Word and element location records
>>>>
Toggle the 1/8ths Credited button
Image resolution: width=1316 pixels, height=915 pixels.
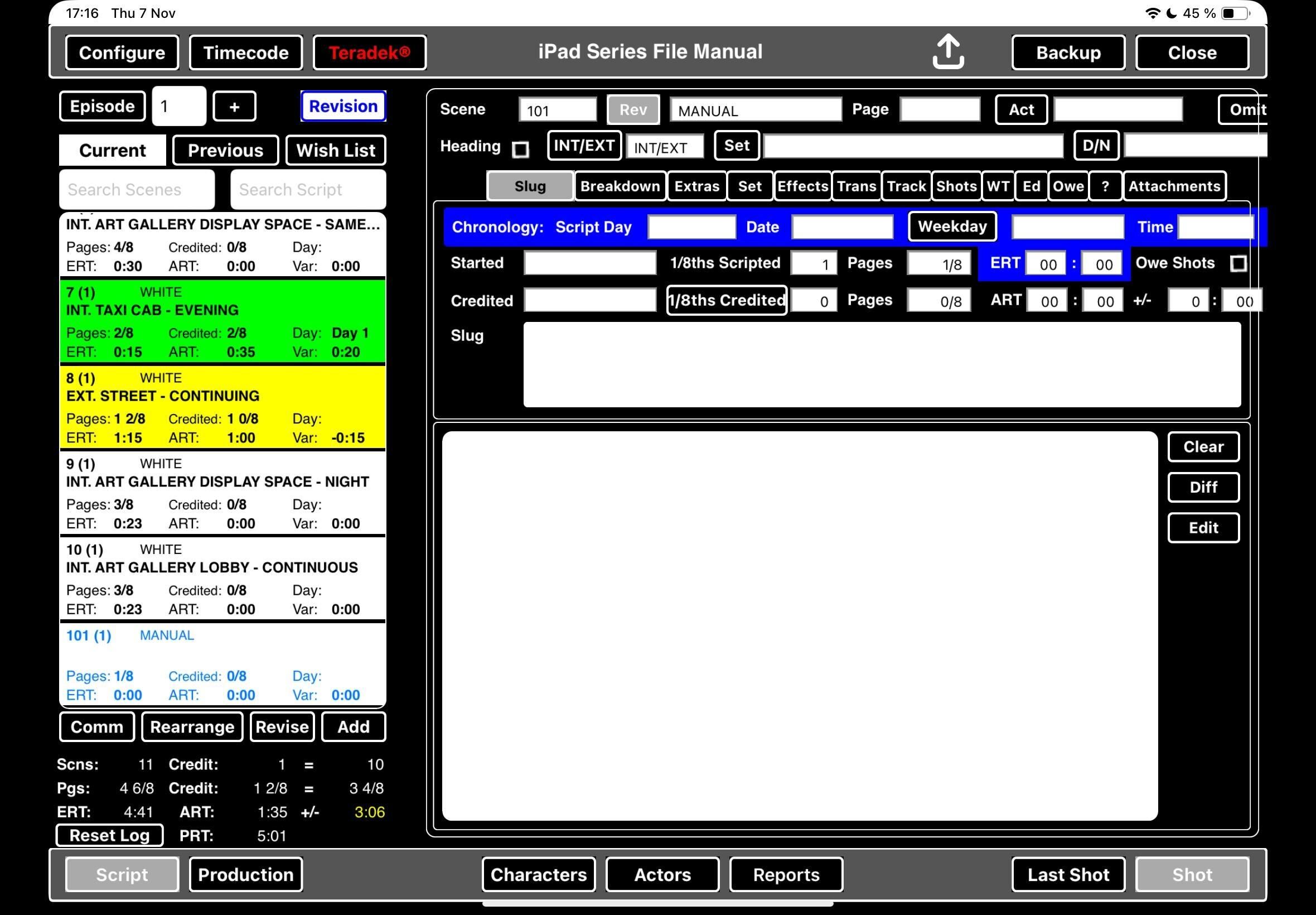727,300
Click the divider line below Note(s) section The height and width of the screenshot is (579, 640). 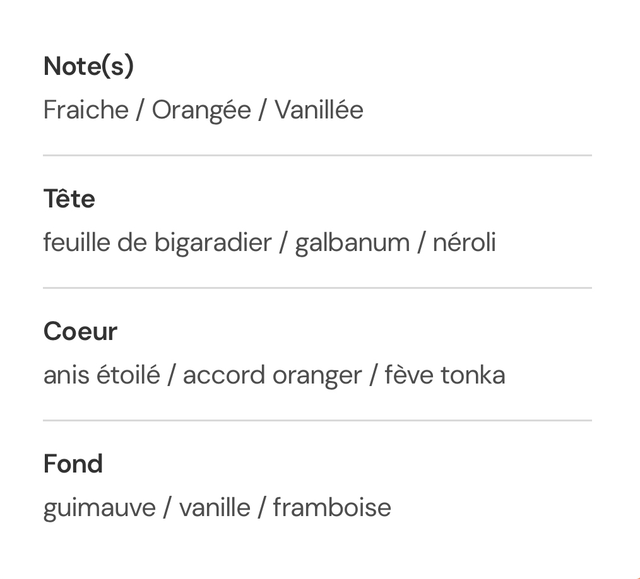pyautogui.click(x=317, y=155)
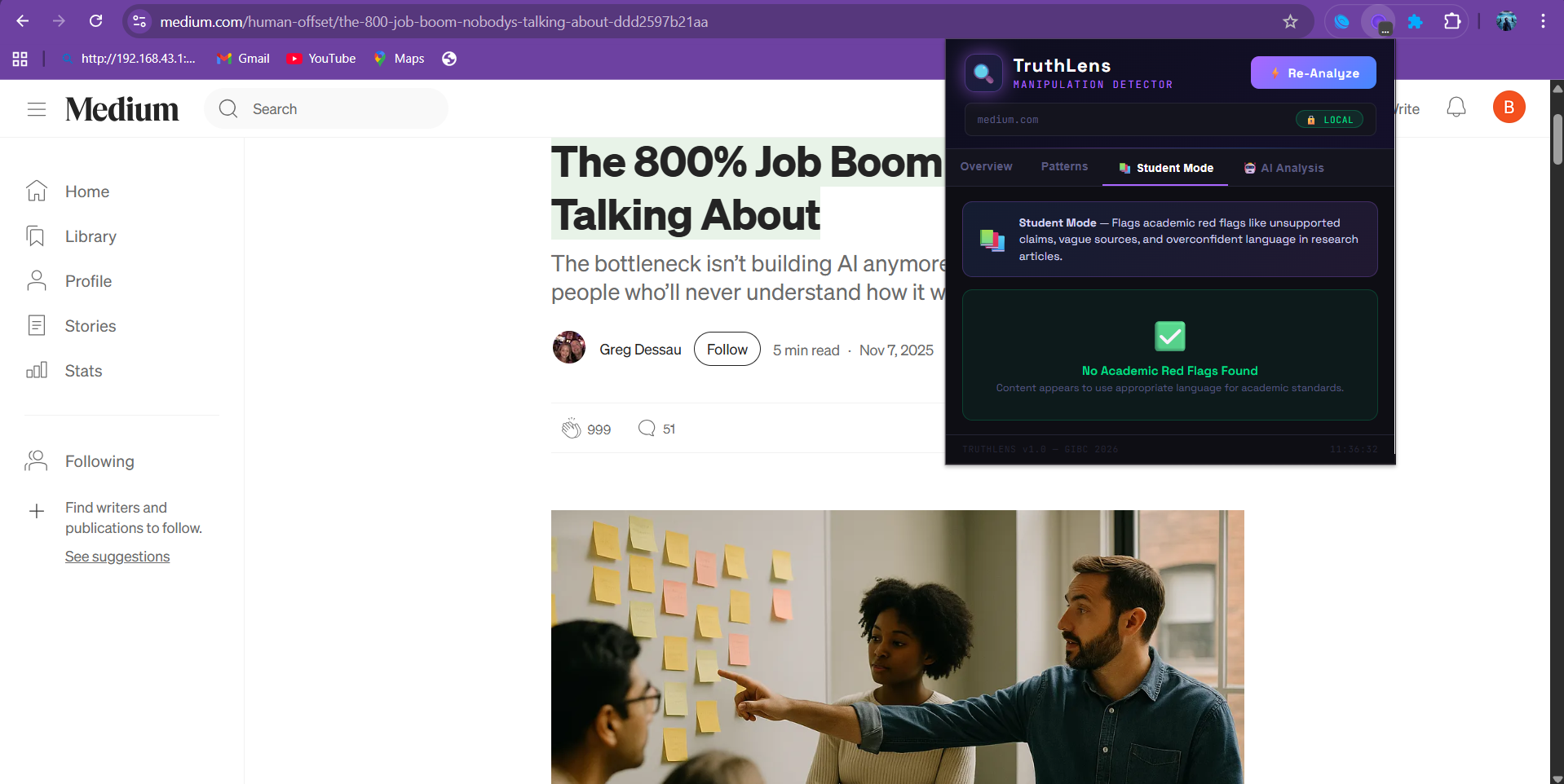
Task: Open the Patterns tab
Action: click(1064, 166)
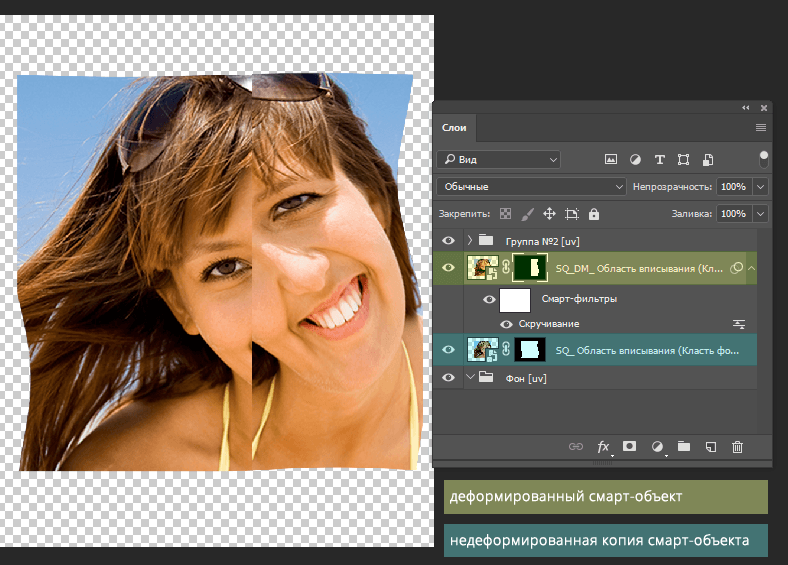Hide the Группа №2 [uv] group
788x565 pixels.
pos(448,241)

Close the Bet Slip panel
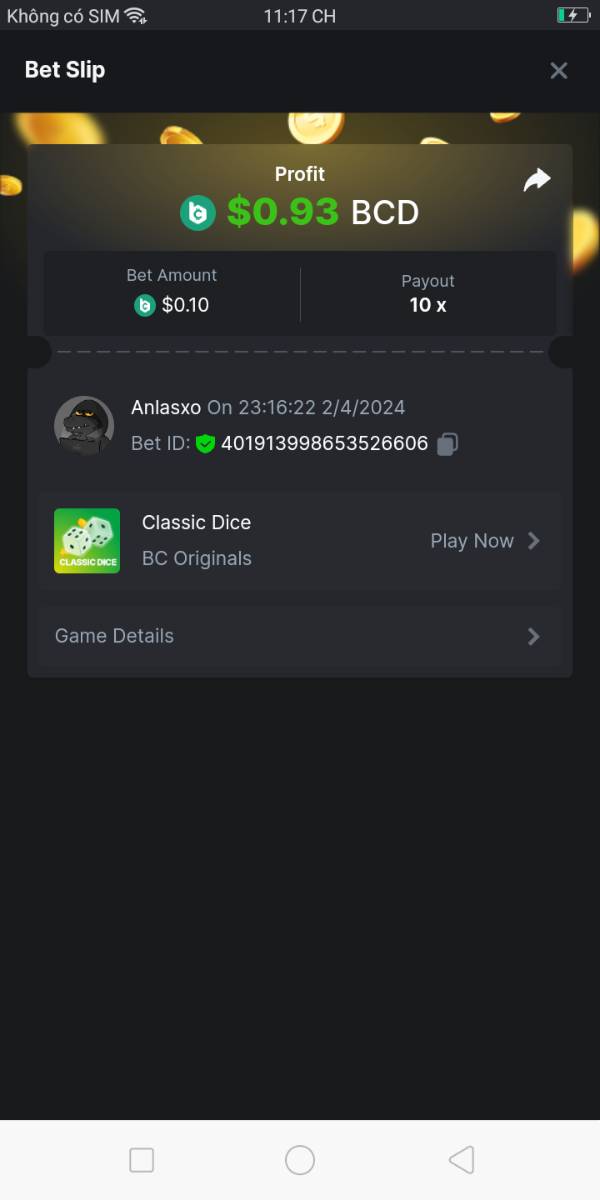click(x=559, y=70)
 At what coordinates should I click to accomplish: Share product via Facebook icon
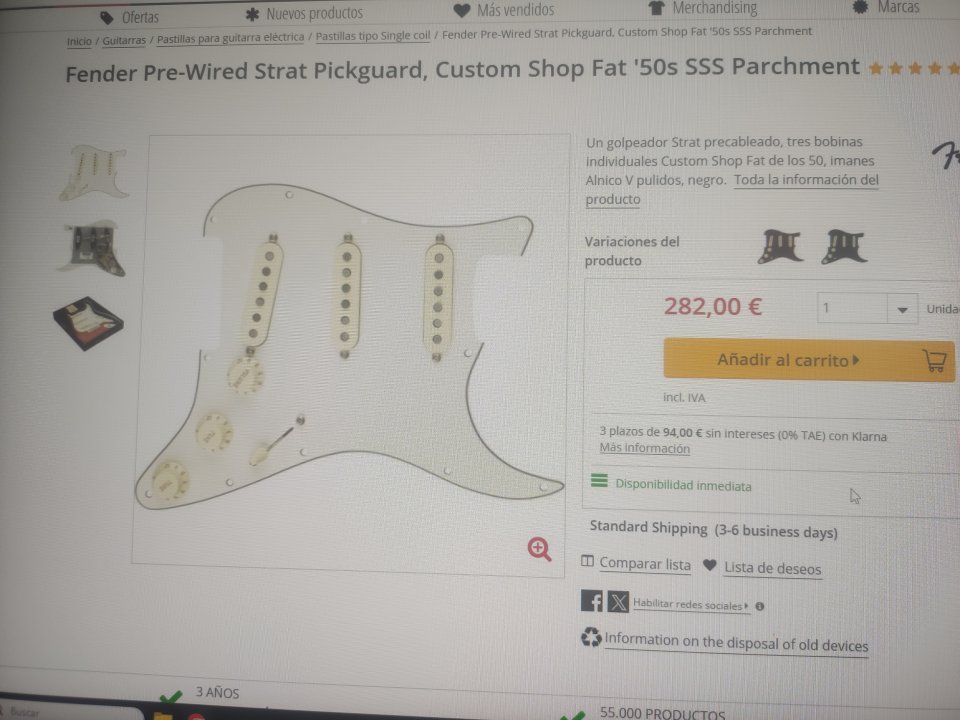591,601
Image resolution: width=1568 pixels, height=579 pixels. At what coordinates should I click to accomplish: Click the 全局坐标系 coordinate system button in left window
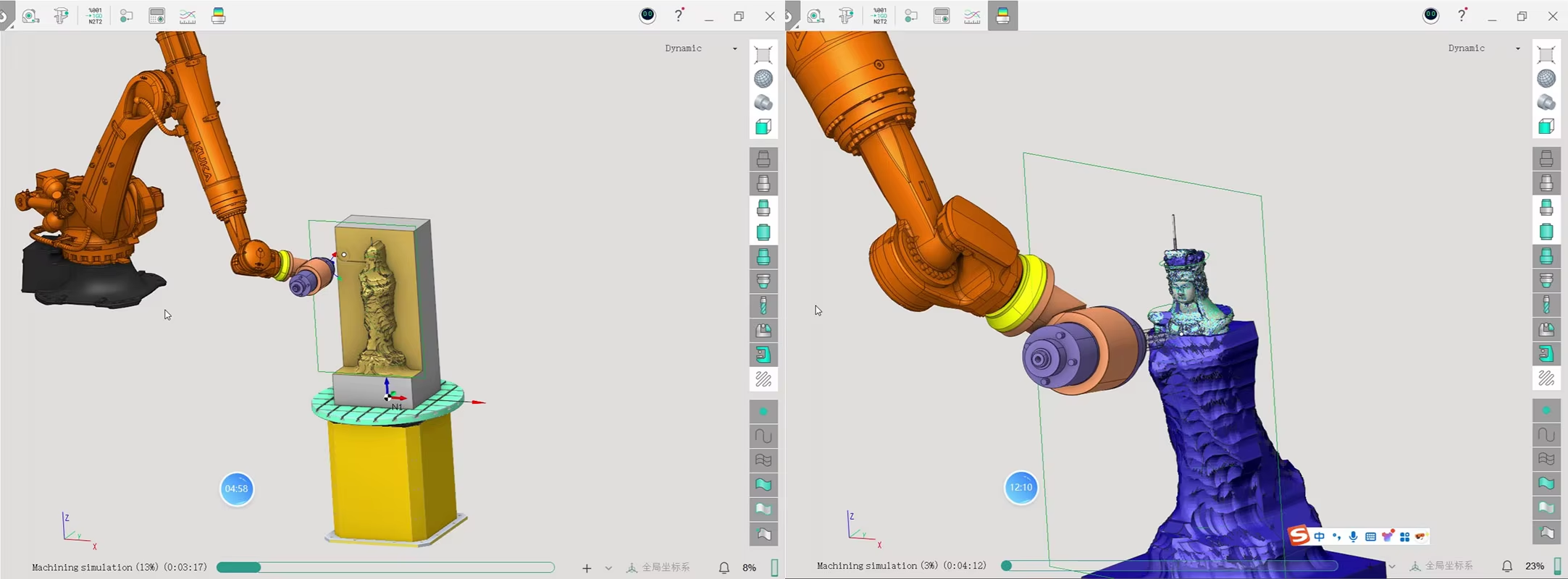pos(658,567)

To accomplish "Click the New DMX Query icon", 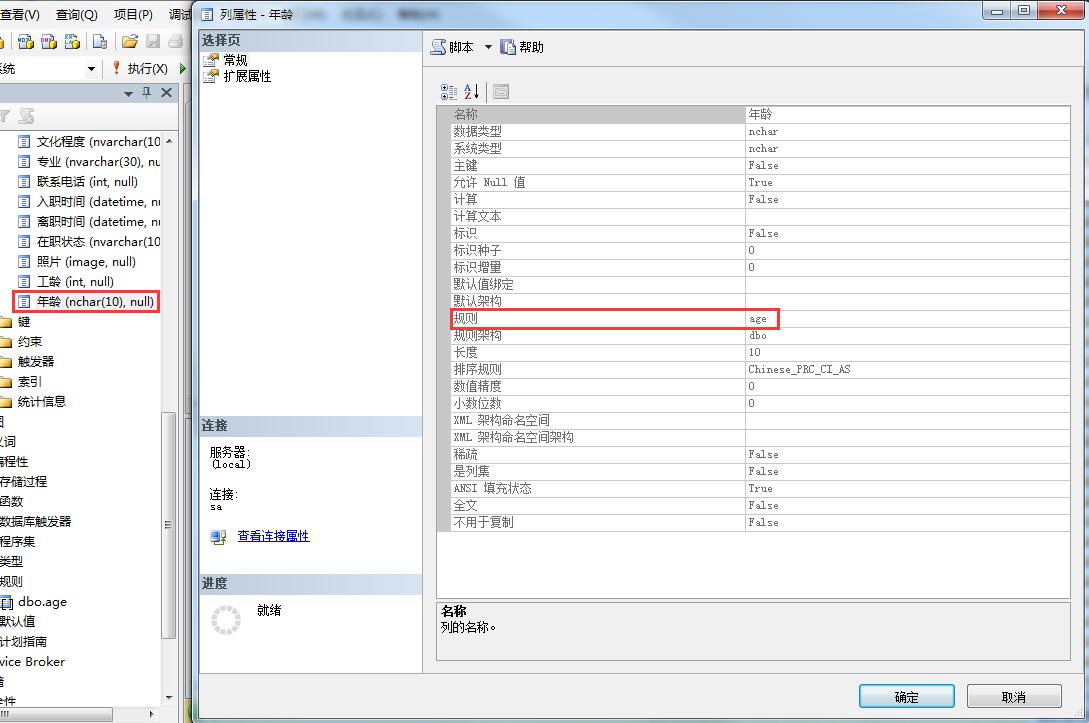I will [x=47, y=41].
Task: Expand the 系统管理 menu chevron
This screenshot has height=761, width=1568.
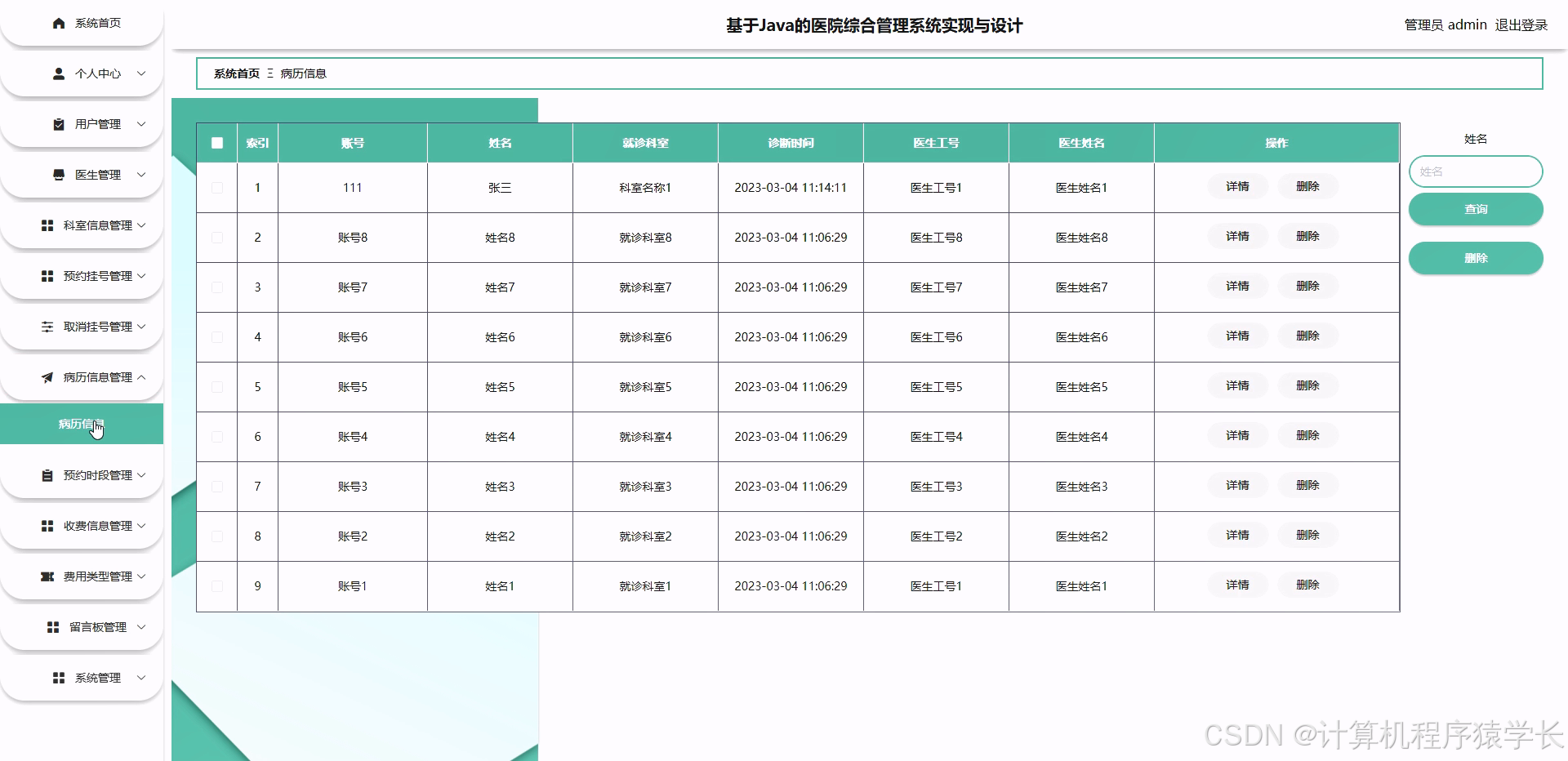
<<<<
- **Objective**
Gather every line of the data that contains the string "should", matching uppercase and lowercase exactly.

- **Exercise solution**
 At what coordinates should I click to accomplish: Share product via Facebook icon
Image resolution: width=1568 pixels, height=579 pixels. At what coordinates should I click to accomplish: Click the 全局坐标系 coordinate system button in left window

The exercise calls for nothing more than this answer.